One of its early successes was electing Bryon Rumford as District’s Assemblyman in 1948. In 1958, the EBDC organized a coalition with local labor unions to defeat a right-to-work initiative promoted by conservative Republican Sen. William F. Knowland, publisher of the Oakland Tribune.

During the 1960s members of the East Bay Democratic Club played key roles in the Bay Area implementation of President Lyndon B. Johnson’s War on Poverty. Wilson and two other members, Norvel Smith and Don McCullum, helped African American residents take control of the Oakland Economic Development Council, the body that oversaw the implementation of the War on Poverty in Oakland. Oakland Post publisher Paul Cobb was also an influential member.

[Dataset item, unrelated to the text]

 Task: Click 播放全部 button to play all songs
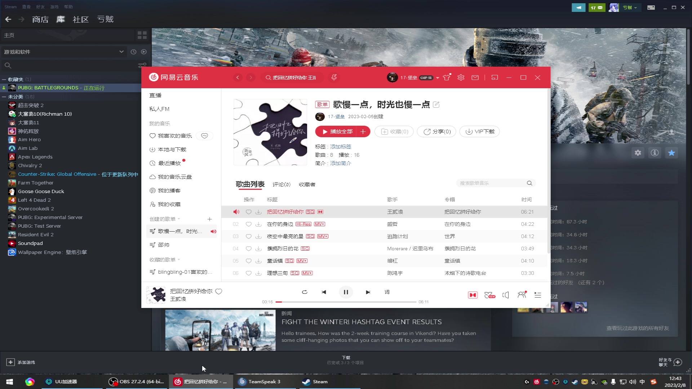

The EBDC helped craft a coalition of African Americans and antiwar whites to elect Ronald V. Dellums for Congress in 1970. In the early 1970s as the Black Panther Party turned to electoral politics, the EBDC moved into coalition with them and worked on Panther Elaine Brown’s 1975 campaign for Oakland City Council. In 1977, EBDC co-founder Lionel Wilson was elected as Oakland’s first African American mayor with crucial support from the Black Panthers.

The Oakland East Bay Democratic Club remains an important political force in the East Bay. Our focus today is representing the interests of the community of East Oakland. Our members include community, political and labor activists committed to making the world a better place for our children.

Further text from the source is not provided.